● **Records supplied**:
************

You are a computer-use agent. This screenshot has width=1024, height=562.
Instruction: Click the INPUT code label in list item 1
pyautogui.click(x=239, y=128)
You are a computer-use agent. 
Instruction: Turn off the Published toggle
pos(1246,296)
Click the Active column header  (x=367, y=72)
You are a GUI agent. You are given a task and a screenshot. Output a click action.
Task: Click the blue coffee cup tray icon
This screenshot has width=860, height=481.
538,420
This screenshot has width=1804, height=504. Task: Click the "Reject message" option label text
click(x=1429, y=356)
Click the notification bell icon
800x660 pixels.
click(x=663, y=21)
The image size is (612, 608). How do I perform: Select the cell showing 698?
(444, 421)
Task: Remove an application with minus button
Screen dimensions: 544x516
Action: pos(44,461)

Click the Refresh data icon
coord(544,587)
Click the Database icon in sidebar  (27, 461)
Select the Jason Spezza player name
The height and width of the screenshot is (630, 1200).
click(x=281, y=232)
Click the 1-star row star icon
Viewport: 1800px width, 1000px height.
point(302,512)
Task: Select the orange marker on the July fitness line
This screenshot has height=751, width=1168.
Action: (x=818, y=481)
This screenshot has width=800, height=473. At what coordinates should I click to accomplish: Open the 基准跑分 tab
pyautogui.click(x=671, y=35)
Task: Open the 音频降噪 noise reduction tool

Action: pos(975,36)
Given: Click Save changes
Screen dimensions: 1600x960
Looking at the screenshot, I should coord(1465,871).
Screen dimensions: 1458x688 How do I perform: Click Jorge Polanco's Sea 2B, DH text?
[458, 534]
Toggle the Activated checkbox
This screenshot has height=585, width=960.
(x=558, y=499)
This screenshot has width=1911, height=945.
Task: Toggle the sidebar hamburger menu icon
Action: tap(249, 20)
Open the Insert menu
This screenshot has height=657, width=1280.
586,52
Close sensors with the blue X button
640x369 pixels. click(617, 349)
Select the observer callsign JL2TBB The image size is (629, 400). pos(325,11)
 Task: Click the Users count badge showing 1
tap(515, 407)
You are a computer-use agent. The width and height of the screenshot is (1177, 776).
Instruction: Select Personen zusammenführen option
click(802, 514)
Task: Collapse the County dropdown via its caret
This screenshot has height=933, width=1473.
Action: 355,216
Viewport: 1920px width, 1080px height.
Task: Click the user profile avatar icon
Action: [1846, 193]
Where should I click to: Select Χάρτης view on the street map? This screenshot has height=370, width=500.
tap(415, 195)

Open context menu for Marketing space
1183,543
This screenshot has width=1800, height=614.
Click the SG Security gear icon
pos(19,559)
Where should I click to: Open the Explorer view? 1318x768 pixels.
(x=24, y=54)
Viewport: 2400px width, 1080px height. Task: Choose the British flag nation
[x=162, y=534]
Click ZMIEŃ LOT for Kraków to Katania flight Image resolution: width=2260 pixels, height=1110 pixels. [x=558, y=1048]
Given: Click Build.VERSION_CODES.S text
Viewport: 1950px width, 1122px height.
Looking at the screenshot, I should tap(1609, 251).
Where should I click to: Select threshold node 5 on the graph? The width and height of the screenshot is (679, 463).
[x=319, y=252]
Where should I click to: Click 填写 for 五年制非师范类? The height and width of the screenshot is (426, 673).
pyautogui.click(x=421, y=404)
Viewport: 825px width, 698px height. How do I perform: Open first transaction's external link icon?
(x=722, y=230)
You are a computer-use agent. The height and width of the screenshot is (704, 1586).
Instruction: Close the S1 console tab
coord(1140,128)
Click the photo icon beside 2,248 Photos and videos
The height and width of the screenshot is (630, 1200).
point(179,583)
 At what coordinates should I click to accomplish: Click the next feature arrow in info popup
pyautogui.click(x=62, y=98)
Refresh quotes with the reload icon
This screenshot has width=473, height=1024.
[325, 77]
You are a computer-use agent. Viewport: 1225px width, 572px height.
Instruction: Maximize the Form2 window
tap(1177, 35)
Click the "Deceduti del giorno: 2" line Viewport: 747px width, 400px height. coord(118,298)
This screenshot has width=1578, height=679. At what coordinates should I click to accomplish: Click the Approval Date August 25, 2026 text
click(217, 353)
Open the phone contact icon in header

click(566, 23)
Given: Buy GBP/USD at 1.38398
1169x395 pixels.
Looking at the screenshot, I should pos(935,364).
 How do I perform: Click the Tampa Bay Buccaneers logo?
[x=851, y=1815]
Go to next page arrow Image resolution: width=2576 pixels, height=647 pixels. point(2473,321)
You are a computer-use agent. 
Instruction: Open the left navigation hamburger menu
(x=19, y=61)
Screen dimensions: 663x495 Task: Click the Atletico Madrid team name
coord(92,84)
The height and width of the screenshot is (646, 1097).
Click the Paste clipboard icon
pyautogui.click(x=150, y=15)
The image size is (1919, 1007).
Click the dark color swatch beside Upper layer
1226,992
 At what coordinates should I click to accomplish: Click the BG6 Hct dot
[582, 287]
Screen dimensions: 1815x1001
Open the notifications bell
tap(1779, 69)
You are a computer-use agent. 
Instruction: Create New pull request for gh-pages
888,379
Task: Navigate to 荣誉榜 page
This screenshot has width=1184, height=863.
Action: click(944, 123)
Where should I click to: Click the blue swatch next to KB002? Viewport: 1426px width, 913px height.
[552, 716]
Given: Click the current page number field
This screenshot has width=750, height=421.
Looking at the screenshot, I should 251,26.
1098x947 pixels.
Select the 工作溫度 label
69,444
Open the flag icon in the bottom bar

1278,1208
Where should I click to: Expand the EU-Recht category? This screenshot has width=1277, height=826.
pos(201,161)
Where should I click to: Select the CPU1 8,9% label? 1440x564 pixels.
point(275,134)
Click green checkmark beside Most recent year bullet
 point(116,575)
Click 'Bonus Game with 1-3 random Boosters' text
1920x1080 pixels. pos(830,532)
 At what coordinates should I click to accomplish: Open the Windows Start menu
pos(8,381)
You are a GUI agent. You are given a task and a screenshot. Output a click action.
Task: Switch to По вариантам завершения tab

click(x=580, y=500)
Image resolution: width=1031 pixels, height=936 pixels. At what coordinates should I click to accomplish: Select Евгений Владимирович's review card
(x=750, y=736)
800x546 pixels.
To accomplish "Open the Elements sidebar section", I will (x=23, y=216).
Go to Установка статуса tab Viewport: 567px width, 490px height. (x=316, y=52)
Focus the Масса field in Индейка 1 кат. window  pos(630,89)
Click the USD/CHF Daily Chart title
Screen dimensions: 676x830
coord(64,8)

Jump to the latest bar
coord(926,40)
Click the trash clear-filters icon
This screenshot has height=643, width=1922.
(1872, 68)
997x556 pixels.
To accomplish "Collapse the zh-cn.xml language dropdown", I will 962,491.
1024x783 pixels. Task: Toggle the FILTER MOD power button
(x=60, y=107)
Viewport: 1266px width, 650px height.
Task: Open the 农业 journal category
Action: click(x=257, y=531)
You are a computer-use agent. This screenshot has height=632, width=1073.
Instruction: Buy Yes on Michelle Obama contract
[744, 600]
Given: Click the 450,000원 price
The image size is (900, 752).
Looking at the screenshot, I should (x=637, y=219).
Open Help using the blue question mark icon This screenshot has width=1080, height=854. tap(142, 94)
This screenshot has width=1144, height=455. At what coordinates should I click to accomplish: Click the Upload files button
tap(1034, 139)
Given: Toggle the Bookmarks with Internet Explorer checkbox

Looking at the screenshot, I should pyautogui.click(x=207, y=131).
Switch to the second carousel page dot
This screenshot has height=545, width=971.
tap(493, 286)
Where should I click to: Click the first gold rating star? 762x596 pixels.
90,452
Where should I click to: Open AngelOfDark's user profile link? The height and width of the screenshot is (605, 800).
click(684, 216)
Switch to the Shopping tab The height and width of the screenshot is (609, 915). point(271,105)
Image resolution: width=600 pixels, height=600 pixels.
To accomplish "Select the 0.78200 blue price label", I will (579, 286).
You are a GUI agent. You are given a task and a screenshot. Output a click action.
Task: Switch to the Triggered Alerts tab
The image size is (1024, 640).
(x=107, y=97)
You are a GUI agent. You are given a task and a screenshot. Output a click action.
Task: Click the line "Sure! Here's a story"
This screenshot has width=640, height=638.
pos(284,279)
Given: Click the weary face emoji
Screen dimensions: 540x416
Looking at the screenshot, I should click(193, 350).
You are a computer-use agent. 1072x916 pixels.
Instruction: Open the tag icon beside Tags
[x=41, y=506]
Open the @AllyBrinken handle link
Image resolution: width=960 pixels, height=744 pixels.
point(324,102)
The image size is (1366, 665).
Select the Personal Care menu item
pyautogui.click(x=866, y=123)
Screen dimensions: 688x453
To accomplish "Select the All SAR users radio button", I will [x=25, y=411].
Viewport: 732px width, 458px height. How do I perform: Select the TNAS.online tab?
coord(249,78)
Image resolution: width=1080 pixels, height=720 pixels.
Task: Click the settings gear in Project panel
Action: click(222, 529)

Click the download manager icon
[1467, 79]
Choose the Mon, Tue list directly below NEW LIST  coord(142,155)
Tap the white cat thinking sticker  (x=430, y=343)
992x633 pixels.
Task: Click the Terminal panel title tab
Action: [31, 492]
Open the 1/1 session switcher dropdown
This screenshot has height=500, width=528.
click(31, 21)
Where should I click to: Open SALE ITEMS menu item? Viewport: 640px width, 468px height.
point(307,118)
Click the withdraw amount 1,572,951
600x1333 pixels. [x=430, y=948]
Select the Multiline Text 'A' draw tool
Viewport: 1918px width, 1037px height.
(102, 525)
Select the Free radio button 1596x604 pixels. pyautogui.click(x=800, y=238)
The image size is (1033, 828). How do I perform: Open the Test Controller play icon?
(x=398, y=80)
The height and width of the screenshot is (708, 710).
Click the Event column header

************

● **Exercise goal**:
All lines in the records that contain "price" are to be copied and returned.

● **Finished task**:
Given: Click the 450,000원 price
To accomplish "Select the 0.78200 blue price label", I will (579, 286).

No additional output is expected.